[Item-finding records]
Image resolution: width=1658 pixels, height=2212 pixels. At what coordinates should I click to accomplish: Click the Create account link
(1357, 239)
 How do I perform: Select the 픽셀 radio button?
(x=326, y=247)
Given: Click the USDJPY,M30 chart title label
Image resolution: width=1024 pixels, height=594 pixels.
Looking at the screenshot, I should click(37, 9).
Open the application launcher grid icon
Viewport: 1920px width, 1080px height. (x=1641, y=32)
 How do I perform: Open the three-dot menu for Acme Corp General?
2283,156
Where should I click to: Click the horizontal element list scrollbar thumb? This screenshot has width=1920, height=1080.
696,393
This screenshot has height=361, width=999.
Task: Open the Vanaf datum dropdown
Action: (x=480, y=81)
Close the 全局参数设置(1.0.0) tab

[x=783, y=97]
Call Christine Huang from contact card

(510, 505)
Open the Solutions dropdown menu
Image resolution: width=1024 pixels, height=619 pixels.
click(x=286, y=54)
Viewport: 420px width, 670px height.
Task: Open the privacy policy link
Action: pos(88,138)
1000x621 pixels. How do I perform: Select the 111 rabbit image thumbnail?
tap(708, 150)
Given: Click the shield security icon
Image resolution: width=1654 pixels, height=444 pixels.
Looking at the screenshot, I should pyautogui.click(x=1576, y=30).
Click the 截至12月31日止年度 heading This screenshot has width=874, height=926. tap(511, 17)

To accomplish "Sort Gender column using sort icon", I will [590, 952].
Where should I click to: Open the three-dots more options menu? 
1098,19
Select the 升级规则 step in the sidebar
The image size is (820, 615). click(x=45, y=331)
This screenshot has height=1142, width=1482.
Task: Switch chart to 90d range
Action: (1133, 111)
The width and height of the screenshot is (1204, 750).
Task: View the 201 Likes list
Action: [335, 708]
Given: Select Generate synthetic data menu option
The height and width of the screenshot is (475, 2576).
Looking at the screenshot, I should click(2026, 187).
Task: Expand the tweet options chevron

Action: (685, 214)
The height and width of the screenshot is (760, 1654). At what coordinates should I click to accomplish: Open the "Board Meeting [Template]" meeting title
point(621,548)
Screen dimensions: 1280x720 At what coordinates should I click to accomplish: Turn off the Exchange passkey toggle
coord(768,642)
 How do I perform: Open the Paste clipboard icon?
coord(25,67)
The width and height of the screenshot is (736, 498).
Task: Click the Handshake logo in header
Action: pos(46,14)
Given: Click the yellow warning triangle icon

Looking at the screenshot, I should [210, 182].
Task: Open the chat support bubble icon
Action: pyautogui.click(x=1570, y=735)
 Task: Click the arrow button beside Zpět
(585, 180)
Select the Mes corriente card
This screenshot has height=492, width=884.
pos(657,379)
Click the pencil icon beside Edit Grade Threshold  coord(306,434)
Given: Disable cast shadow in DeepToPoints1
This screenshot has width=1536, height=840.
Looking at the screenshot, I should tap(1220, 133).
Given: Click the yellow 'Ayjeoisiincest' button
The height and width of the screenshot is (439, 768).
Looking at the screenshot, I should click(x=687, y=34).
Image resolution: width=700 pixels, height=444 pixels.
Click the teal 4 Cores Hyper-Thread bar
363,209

*TASK DESCRIPTION*:
Extract every line above verbatim, with nothing altered or left out.

*ANSWER TO THIS TASK*:
Image resolution: width=1658 pixels, height=2212 pixels. At what coordinates should I click to accomplish: Click the Create account link
(1357, 239)
 How do I perform: Select the 픽셀 radio button?
(x=326, y=247)
Given: Click the USDJPY,M30 chart title label
Image resolution: width=1024 pixels, height=594 pixels.
Looking at the screenshot, I should click(37, 9).
Open the application launcher grid icon
Viewport: 1920px width, 1080px height. (x=1641, y=32)
 How do I perform: Open the three-dot menu for Acme Corp General?
2283,156
Where should I click to: Click the horizontal element list scrollbar thumb? This screenshot has width=1920, height=1080.
696,393
This screenshot has height=361, width=999.
Task: Open the Vanaf datum dropdown
Action: (x=480, y=81)
Close the 全局参数设置(1.0.0) tab

[x=783, y=97]
Call Christine Huang from contact card

(510, 505)
Open the Solutions dropdown menu
Image resolution: width=1024 pixels, height=619 pixels.
click(x=286, y=54)
Viewport: 420px width, 670px height.
Task: Open the privacy policy link
Action: pos(88,138)
1000x621 pixels. How do I perform: Select the 111 rabbit image thumbnail?
tap(708, 150)
Given: Click the shield security icon
Image resolution: width=1654 pixels, height=444 pixels.
Looking at the screenshot, I should pyautogui.click(x=1576, y=30).
Click the 截至12月31日止年度 heading This screenshot has width=874, height=926. tap(511, 17)

To accomplish "Sort Gender column using sort icon", I will [590, 952].
Where should I click to: Open the three-dots more options menu? 
1098,19
Select the 升级规则 step in the sidebar
The image size is (820, 615). click(x=45, y=331)
This screenshot has height=1142, width=1482.
Task: Switch chart to 90d range
Action: (1133, 111)
The width and height of the screenshot is (1204, 750).
Task: View the 201 Likes list
Action: [335, 708]
Given: Select Generate synthetic data menu option
The height and width of the screenshot is (475, 2576).
Looking at the screenshot, I should click(2026, 187).
Task: Expand the tweet options chevron

Action: (685, 214)
The height and width of the screenshot is (760, 1654). At what coordinates should I click to accomplish: Open the "Board Meeting [Template]" meeting title
point(621,548)
Screen dimensions: 1280x720 At what coordinates should I click to accomplish: Turn off the Exchange passkey toggle
coord(768,642)
 How do I perform: Open the Paste clipboard icon?
coord(25,67)
The width and height of the screenshot is (736, 498).
Task: Click the Handshake logo in header
Action: pos(46,14)
Given: Click the yellow warning triangle icon

Looking at the screenshot, I should [210, 182].
Task: Open the chat support bubble icon
Action: pyautogui.click(x=1570, y=735)
 Task: Click the arrow button beside Zpět
(585, 180)
Select the Mes corriente card
This screenshot has height=492, width=884.
pos(657,379)
Click the pencil icon beside Edit Grade Threshold  coord(306,434)
Given: Disable cast shadow in DeepToPoints1
This screenshot has width=1536, height=840.
Looking at the screenshot, I should tap(1220, 133).
Given: Click the yellow 'Ayjeoisiincest' button
The height and width of the screenshot is (439, 768).
Looking at the screenshot, I should click(x=687, y=34).
Image resolution: width=700 pixels, height=444 pixels.
Click the teal 4 Cores Hyper-Thread bar
363,209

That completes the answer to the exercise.